◆ **Task objective**:
Can you reproduce every one of the entries below character for character, keeping each line unchanged?

--- start Material for this exercise ---

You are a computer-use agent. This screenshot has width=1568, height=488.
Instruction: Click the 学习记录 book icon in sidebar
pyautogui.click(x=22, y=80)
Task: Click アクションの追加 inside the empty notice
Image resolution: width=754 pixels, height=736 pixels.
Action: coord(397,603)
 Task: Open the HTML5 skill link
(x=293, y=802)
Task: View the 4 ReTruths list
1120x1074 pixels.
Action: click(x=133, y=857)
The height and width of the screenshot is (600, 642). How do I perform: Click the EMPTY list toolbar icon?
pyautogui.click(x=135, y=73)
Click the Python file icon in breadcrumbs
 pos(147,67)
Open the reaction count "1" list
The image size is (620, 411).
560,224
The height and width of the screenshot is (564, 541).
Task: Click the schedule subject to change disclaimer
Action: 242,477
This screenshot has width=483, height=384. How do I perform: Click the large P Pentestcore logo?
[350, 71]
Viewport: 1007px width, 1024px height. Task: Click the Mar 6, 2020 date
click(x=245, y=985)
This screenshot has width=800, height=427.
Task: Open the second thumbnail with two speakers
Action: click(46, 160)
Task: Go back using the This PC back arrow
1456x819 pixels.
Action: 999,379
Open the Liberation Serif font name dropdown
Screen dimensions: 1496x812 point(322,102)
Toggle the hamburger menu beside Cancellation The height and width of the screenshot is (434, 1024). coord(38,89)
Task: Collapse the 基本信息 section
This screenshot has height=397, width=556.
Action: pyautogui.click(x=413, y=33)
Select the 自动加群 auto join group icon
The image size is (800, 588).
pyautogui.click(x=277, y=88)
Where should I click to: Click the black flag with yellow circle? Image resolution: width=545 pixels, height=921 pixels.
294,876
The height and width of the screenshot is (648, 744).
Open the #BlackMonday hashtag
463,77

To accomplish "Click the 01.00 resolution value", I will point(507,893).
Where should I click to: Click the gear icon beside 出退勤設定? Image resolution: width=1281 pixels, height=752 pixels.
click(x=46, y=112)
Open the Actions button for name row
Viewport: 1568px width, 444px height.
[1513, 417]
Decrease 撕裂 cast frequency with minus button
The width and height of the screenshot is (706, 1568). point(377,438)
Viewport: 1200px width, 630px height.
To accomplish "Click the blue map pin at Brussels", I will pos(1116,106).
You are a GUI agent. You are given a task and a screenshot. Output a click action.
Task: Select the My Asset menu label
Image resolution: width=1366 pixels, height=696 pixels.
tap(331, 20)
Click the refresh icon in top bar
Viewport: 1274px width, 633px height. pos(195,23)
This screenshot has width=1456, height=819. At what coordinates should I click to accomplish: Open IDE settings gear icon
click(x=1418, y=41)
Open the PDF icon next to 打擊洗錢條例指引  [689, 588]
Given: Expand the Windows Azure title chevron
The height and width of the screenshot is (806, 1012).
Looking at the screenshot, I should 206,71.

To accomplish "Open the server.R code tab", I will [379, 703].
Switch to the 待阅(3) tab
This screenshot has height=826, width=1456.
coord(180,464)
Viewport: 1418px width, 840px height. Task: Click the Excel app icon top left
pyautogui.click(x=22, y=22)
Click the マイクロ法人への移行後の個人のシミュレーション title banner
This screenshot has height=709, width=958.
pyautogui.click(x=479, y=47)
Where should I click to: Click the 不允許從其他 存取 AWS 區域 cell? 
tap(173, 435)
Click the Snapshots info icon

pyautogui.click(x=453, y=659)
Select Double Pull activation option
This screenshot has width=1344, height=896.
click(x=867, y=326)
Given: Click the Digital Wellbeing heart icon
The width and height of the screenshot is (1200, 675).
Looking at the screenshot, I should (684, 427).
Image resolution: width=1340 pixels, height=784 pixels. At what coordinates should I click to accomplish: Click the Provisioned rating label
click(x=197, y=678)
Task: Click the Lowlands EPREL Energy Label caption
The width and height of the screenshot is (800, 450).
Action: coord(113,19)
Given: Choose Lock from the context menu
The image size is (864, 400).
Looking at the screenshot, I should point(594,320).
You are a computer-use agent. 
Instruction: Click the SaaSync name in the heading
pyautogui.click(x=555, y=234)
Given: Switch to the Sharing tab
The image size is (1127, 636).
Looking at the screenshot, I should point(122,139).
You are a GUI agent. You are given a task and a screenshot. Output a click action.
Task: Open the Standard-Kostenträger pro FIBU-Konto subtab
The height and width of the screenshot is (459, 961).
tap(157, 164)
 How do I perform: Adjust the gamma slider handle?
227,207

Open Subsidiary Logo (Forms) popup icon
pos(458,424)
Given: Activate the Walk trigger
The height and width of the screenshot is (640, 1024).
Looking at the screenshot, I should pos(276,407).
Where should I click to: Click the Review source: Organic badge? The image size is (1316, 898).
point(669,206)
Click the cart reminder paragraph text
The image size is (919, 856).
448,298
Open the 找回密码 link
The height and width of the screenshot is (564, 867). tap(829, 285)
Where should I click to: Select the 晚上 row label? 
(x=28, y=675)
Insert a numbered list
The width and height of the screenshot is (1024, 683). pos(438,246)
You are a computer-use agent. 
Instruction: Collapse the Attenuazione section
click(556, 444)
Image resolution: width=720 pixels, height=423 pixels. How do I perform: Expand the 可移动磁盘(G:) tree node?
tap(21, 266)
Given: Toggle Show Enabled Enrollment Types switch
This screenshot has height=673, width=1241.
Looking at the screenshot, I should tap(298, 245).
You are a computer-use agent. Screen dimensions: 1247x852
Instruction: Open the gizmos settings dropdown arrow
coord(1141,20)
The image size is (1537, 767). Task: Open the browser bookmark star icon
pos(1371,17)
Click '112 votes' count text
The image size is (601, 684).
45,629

--- end Material for this exercise ---

◆ **Problem solution**:
You are a computer-use agent. This screenshot has width=1568, height=488.
Instruction: Click the 学习记录 book icon in sidebar
pyautogui.click(x=22, y=80)
Task: Click アクションの追加 inside the empty notice
Image resolution: width=754 pixels, height=736 pixels.
Action: coord(397,603)
 Task: Open the HTML5 skill link
(x=293, y=802)
Task: View the 4 ReTruths list
1120x1074 pixels.
Action: click(x=133, y=857)
The height and width of the screenshot is (600, 642). How do I perform: Click the EMPTY list toolbar icon?
pyautogui.click(x=135, y=73)
Click the Python file icon in breadcrumbs
 pos(147,67)
Open the reaction count "1" list
The image size is (620, 411).
560,224
The height and width of the screenshot is (564, 541).
Task: Click the schedule subject to change disclaimer
Action: 242,477
This screenshot has width=483, height=384. How do I perform: Click the large P Pentestcore logo?
[350, 71]
Viewport: 1007px width, 1024px height. Task: Click the Mar 6, 2020 date
click(x=245, y=985)
This screenshot has width=800, height=427.
Task: Open the second thumbnail with two speakers
Action: click(46, 160)
Task: Go back using the This PC back arrow
1456x819 pixels.
Action: 999,379
Open the Liberation Serif font name dropdown
Screen dimensions: 1496x812 point(322,102)
Toggle the hamburger menu beside Cancellation The height and width of the screenshot is (434, 1024). coord(38,89)
Task: Collapse the 基本信息 section
This screenshot has height=397, width=556.
Action: pyautogui.click(x=413, y=33)
Select the 自动加群 auto join group icon
The image size is (800, 588).
pyautogui.click(x=277, y=88)
Where should I click to: Click the black flag with yellow circle? Image resolution: width=545 pixels, height=921 pixels.
294,876
The height and width of the screenshot is (648, 744).
Open the #BlackMonday hashtag
463,77

To accomplish "Click the 01.00 resolution value", I will point(507,893).
Where should I click to: Click the gear icon beside 出退勤設定? Image resolution: width=1281 pixels, height=752 pixels.
click(x=46, y=112)
Open the Actions button for name row
Viewport: 1568px width, 444px height.
[1513, 417]
Decrease 撕裂 cast frequency with minus button
The width and height of the screenshot is (706, 1568). point(377,438)
Viewport: 1200px width, 630px height.
To accomplish "Click the blue map pin at Brussels", I will pos(1116,106).
You are a GUI agent. You are given a task and a screenshot. Output a click action.
Task: Select the My Asset menu label
Image resolution: width=1366 pixels, height=696 pixels.
tap(331, 20)
Click the refresh icon in top bar
Viewport: 1274px width, 633px height. pos(195,23)
This screenshot has width=1456, height=819. At what coordinates should I click to accomplish: Open IDE settings gear icon
click(x=1418, y=41)
Open the PDF icon next to 打擊洗錢條例指引  [689, 588]
Given: Expand the Windows Azure title chevron
The height and width of the screenshot is (806, 1012).
Looking at the screenshot, I should 206,71.

To accomplish "Open the server.R code tab", I will [379, 703].
Switch to the 待阅(3) tab
This screenshot has height=826, width=1456.
coord(180,464)
Viewport: 1418px width, 840px height. Task: Click the Excel app icon top left
pyautogui.click(x=22, y=22)
Click the マイクロ法人への移行後の個人のシミュレーション title banner
This screenshot has height=709, width=958.
pyautogui.click(x=479, y=47)
Where should I click to: Click the 不允許從其他 存取 AWS 區域 cell? 
tap(173, 435)
Click the Snapshots info icon

pyautogui.click(x=453, y=659)
Select Double Pull activation option
This screenshot has width=1344, height=896.
click(x=867, y=326)
Given: Click the Digital Wellbeing heart icon
The width and height of the screenshot is (1200, 675).
Looking at the screenshot, I should (684, 427).
Image resolution: width=1340 pixels, height=784 pixels. At what coordinates should I click to accomplish: Click the Provisioned rating label
click(x=197, y=678)
Task: Click the Lowlands EPREL Energy Label caption
The width and height of the screenshot is (800, 450).
Action: coord(113,19)
Given: Choose Lock from the context menu
The image size is (864, 400).
Looking at the screenshot, I should point(594,320).
You are a computer-use agent. 
Instruction: Click the SaaSync name in the heading
pyautogui.click(x=555, y=234)
Given: Switch to the Sharing tab
The image size is (1127, 636).
Looking at the screenshot, I should point(122,139).
You are a GUI agent. You are given a task and a screenshot. Output a click action.
Task: Open the Standard-Kostenträger pro FIBU-Konto subtab
The height and width of the screenshot is (459, 961).
tap(157, 164)
 How do I perform: Adjust the gamma slider handle?
227,207

Open Subsidiary Logo (Forms) popup icon
pos(458,424)
Given: Activate the Walk trigger
The height and width of the screenshot is (640, 1024).
Looking at the screenshot, I should pos(276,407).
Where should I click to: Click the Review source: Organic badge? The image size is (1316, 898).
point(669,206)
Click the cart reminder paragraph text
The image size is (919, 856).
448,298
Open the 找回密码 link
The height and width of the screenshot is (564, 867). tap(829, 285)
Where should I click to: Select the 晚上 row label? 
(x=28, y=675)
Insert a numbered list
The width and height of the screenshot is (1024, 683). pos(438,246)
You are a computer-use agent. 
Instruction: Collapse the Attenuazione section
click(556, 444)
Image resolution: width=720 pixels, height=423 pixels. How do I perform: Expand the 可移动磁盘(G:) tree node?
tap(21, 266)
Given: Toggle Show Enabled Enrollment Types switch
This screenshot has height=673, width=1241.
Looking at the screenshot, I should tap(298, 245).
You are a computer-use agent. Screen dimensions: 1247x852
Instruction: Open the gizmos settings dropdown arrow
coord(1141,20)
The image size is (1537, 767). Task: Open the browser bookmark star icon
pos(1371,17)
Click '112 votes' count text
The image size is (601, 684).
45,629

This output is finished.